In connection with the Companys debt refinancing on October 4, 2004, the remaining unamortized fee earned, $200,000, and unrecognized amounts included in other comprehensive loss related to these past hedges, $680,491 ($408,295 net of taxes), were recorded as adjustments to interest expense in the statement of earnings.
During fiscal year 2004, the Company entered into multiple, one-year or less, derivative commodity instruments, to minimize the exposure of price risk related to certain natural gas purchases used in the manufacturing process at its West Virginia facility. The contracts used to mitigate the price risk related to natural gas purchases were designated as effective cash flow hedges for a portion of the natural gas usage over the periods in the agreements. Unrealized gains and losses associated with marking the contracts to market were recorded as a component of other comprehensive income (loss) and included in the stockholders equity section of the balance sheet as part of accumulated comprehensive income. These gains and losses were recognized in earnings in the month in which the related natural gas was used, or in the month a hedge was determined to be ineffective. There were no ineffective hedges as of April 30, 2004, but all of these cash flow hedges became ineffective during the quarter ended April 30, 2005 with the maturity, and termination, of both the gas and associated commodity derivative contracts.

→ RECORD EXTRACTS

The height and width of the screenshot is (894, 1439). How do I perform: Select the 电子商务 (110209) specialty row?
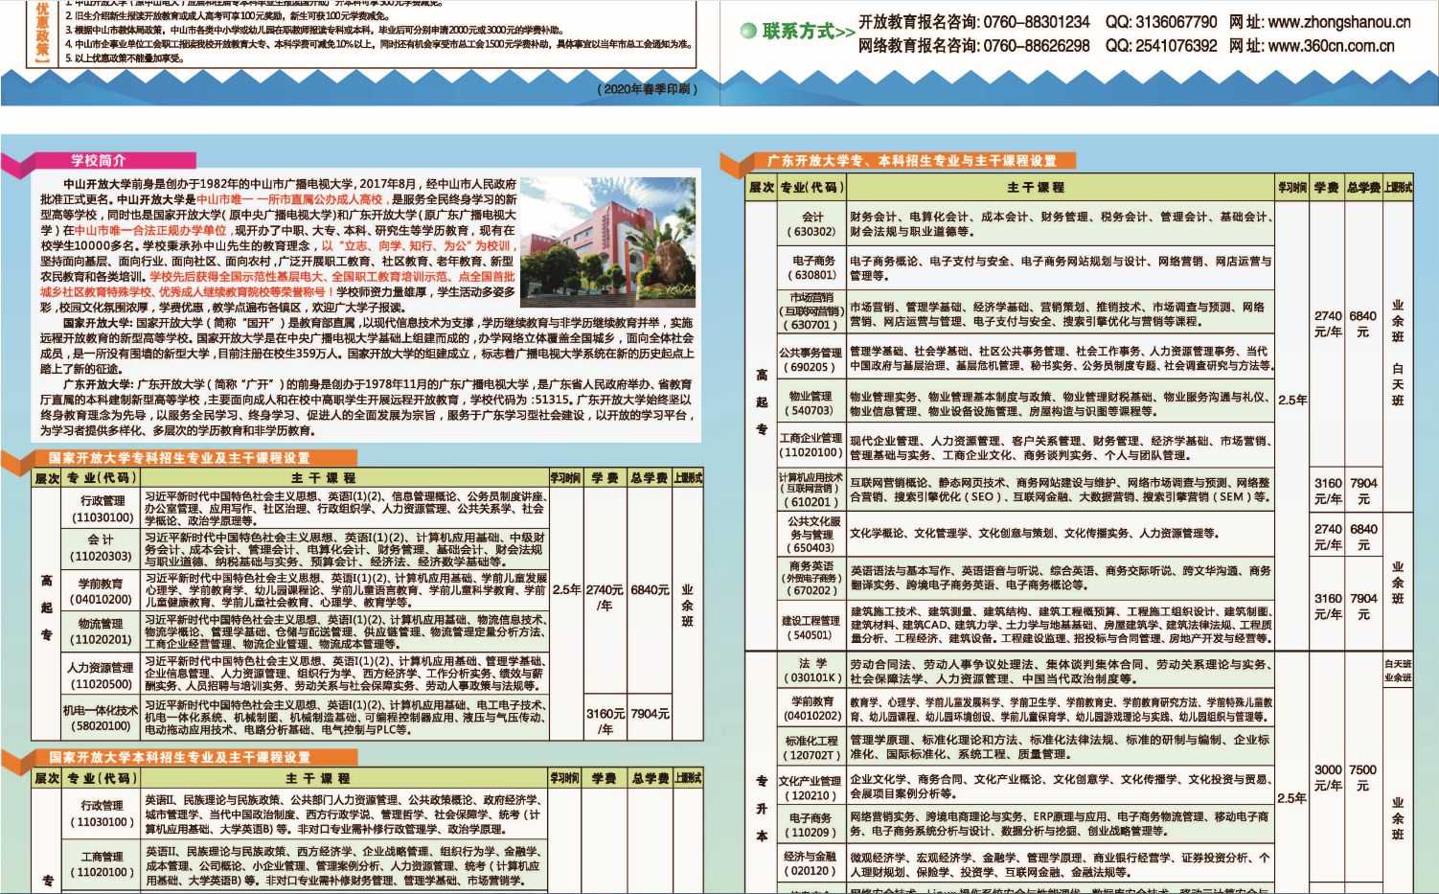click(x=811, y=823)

...

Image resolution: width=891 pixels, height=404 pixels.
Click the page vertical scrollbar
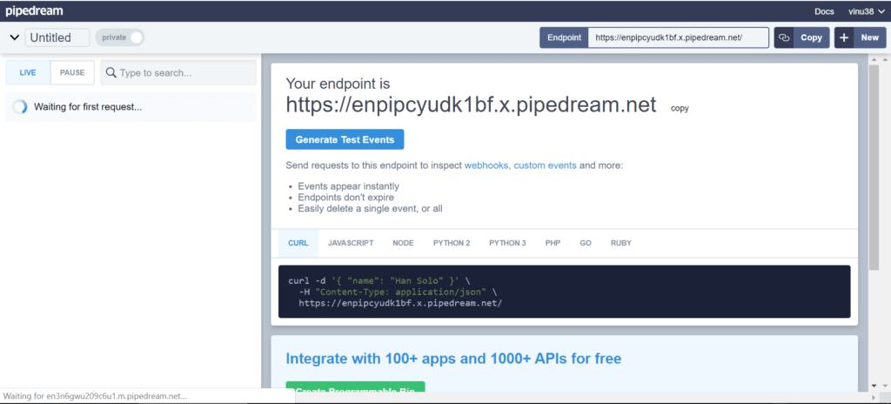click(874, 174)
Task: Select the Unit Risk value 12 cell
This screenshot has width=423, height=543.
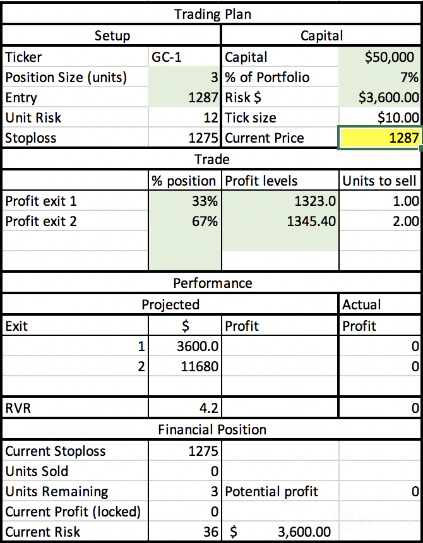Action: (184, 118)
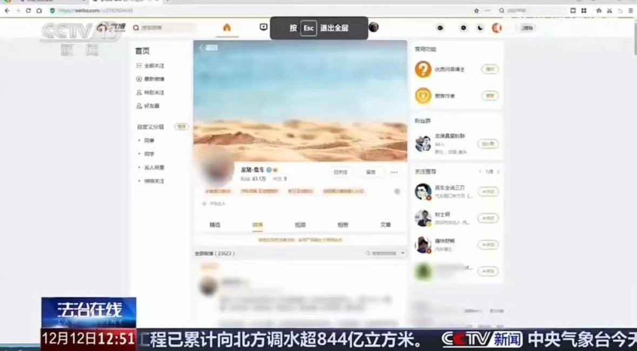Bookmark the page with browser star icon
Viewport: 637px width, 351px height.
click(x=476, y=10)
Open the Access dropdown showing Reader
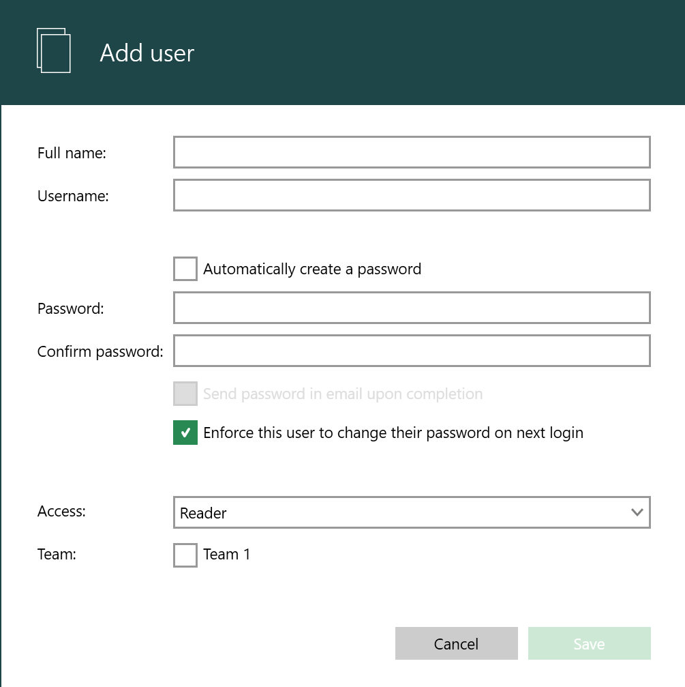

--

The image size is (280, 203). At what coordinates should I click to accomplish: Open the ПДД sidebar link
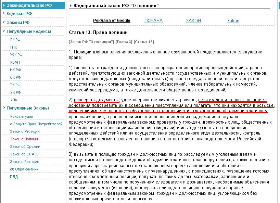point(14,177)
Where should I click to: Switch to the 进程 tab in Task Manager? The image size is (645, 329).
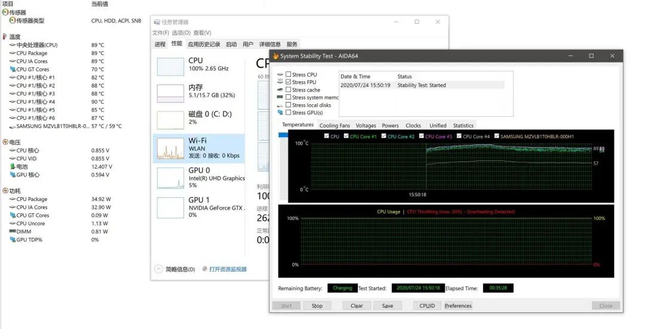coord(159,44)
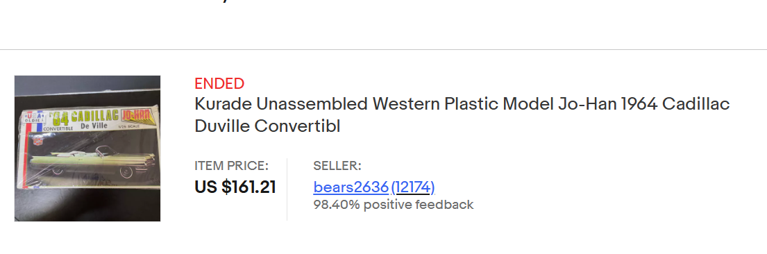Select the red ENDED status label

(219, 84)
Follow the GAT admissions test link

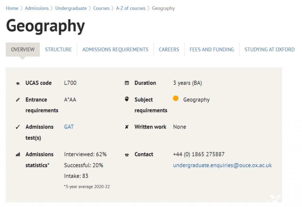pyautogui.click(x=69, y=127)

→ STATED EXERCISE 1
Write out the part of the passage on hedging instruments starting at "In connection with" and ending at "statement of earnings.".
→ STATED EXERCISE 2
Continue the passage on hedging instruments from the point where it stops.

→ TASK RESULT 1
In connection with the Companys debt refinancing on October 4, 2004, the remaining unamortized fee earned, $200,000, and unrecognized amounts included in other comprehensive loss related to these past hedges, $680,491 ($408,295 net of taxes), were recorded as adjustments to interest expense in the statement of earnings.

→ TASK RESULT 2
8
Note 8. | The Company has adopted the provisions of SFAS No. 142, Goodwill and Other Intangible Assets, which requires allocating goodwill to each reporting unit and testing for impairment using a two-step approach. Based on the Companys current reporting structure, it has determined that it operates as three reporting units and, therefore, has assigned goodwill at the operating division level. Fair value is measured using a valuation based on market multiples, comparable transactions and discounted cash flow methodologies. The goodwill impairment test is performed annually as of May 31 or whenever an event has occurred that would more likely than not reduce the fair value of a reporting unit below its carrying amount |
At fiscal year-end October 31, 2001, the Company had goodwill of $13,868,647, net of accumulated amortization of $2,328,313. The Company early adopted SFAS No. 142 on November 1, 2001 and, subsequently, discontinued goodwill amortization. Based on the Companys current reporting structure, it has determined that it operates as three reporting units and, therefore, has assigned goodwill at the operating division level. The Company completed the first step of the transitional goodwill impairment test, which indicated that the Companys goodwill was not impaired as of October 31, 2001. The Company performed annual goodwill impairment testing on May 31 of 2002, 2003 and 2004, which indicated that the Companys goodwill was not impaired. At least quarterly, the Company will analyze whether an event has occurred that more likely than not will reduce the reporting units fair value below its carrying amount and, if necessary, a goodwill impairment test will be performed between the annual dates. Impairment adjustments recognized after adoption, if any, will be recognized as operating expenses.
Note 9. | SFAS No. 143, Accounting for Asset Retirement Obligations requires that the discounted fair value of a liability for an asset retirement obligation be recognized in the period in which it is incurred if a reasonable estimate of the fair value can be made. The associated asset retirement costs are capitalized as part of the carrying amount of the long-lived asset. The Company adopted SFAS No. 143 on November 1, 2002. Application of the statement encompasses an industrial landfill located on the site of the Companys subsidiary, Shredded Products Corporation, which will operate for approximately thirty-four more years before closing. |
At April 30, 2005 and October 31, 2004, the asset retirement obligation totaled $516,936 and $498,903, respectively, and is included in other non-current liabilities. Accretion expense was $18,033 and $16,817 for the six months, and $9,017 and $8,408 for the three months ended April 30, 2005 and 2004, respectively.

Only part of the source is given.